# Exercise materials
= Beginning of Section =

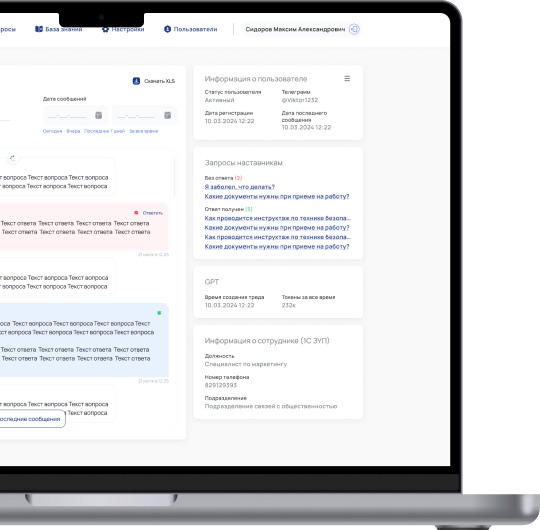Image resolution: width=540 pixels, height=530 pixels.
Task: Open the hamburger menu in Информация о пользователе
Action: (x=347, y=79)
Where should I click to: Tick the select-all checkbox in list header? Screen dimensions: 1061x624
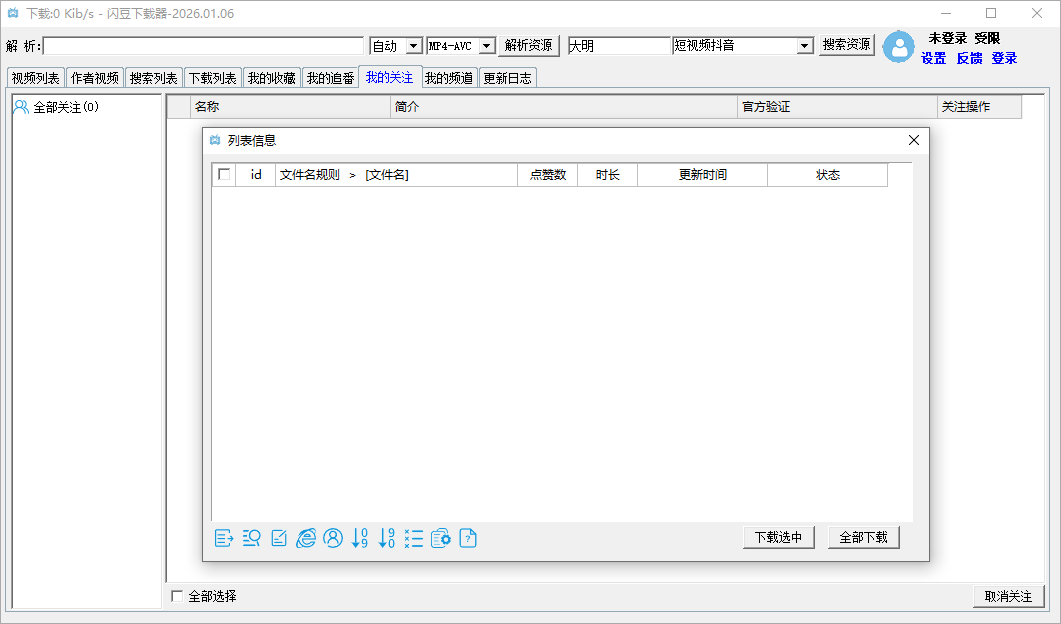tap(224, 175)
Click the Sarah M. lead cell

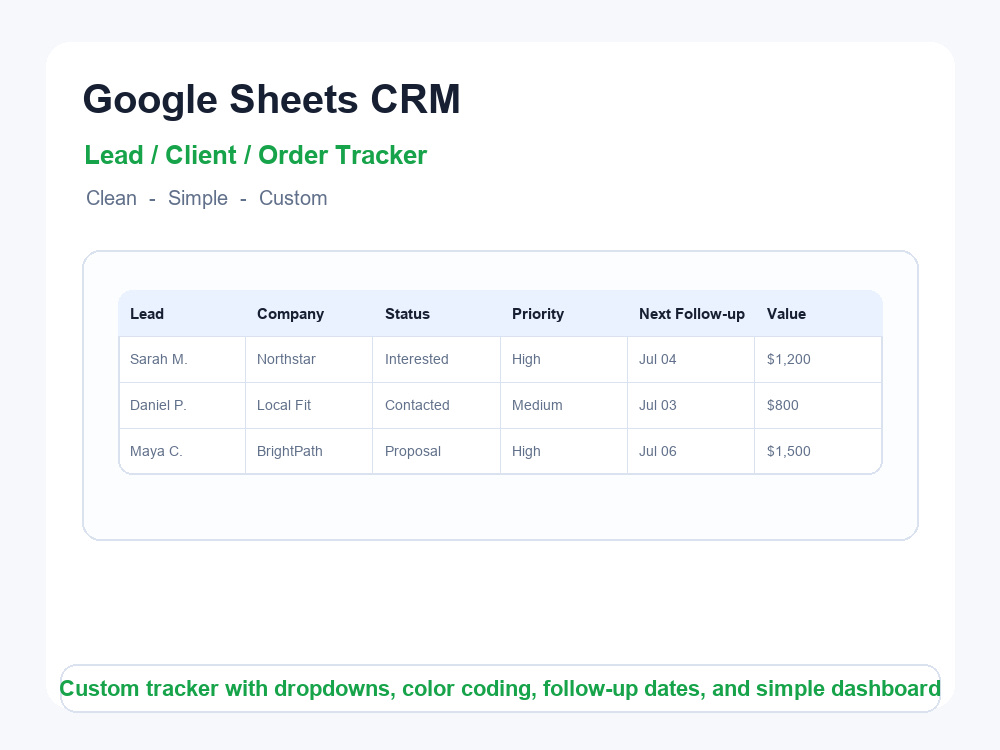click(x=182, y=360)
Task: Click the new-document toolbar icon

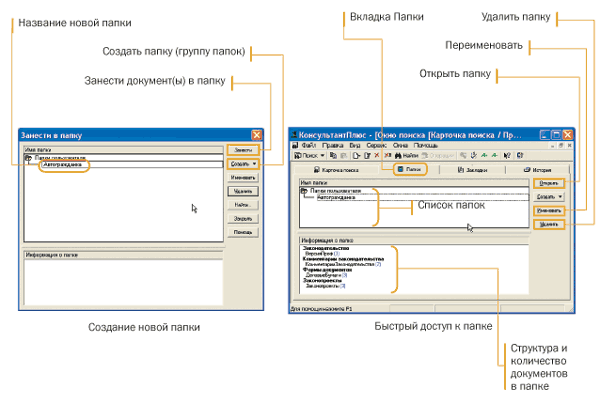Action: click(x=357, y=155)
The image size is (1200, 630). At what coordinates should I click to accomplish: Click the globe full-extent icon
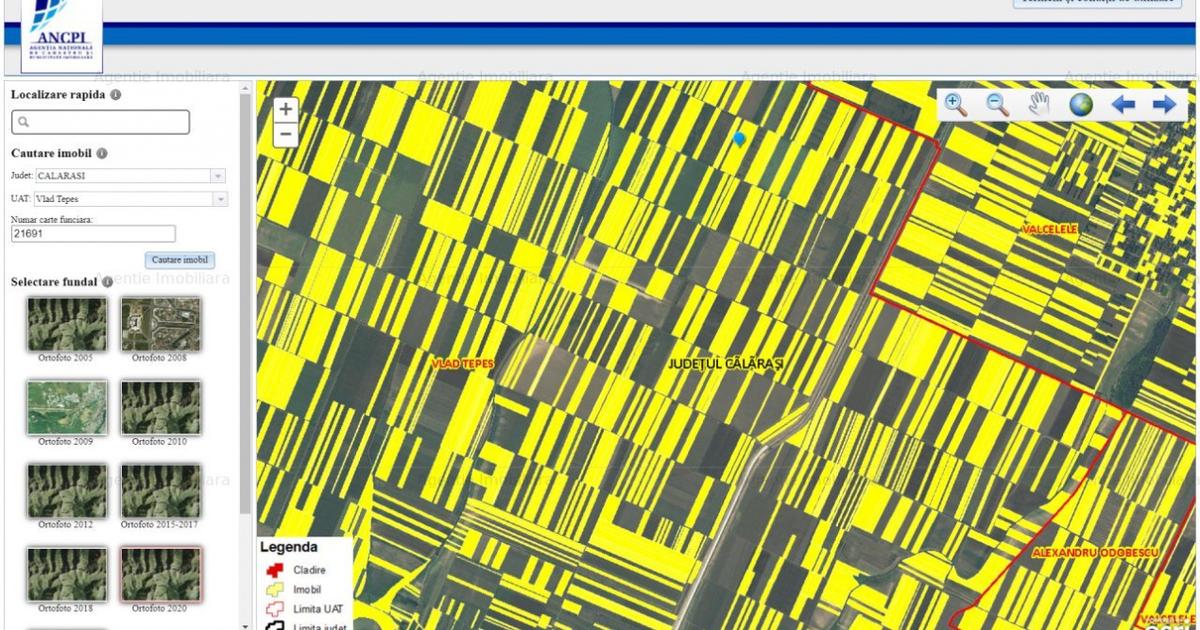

= End of Section =

# Goal of the exercise
Without any pictures, restate word for word only the lines from the one with "Where should I" through the end of the listing.

# Solution
Where should I click to: Tick the select-all checkbox in list header? Screen dimensions: 1061x624
tap(224, 175)
Click the Sarah M. lead cell

click(x=182, y=360)
Task: Click the new-document toolbar icon

Action: click(x=357, y=155)
The image size is (1200, 630). At what coordinates should I click to accomplish: Click the globe full-extent icon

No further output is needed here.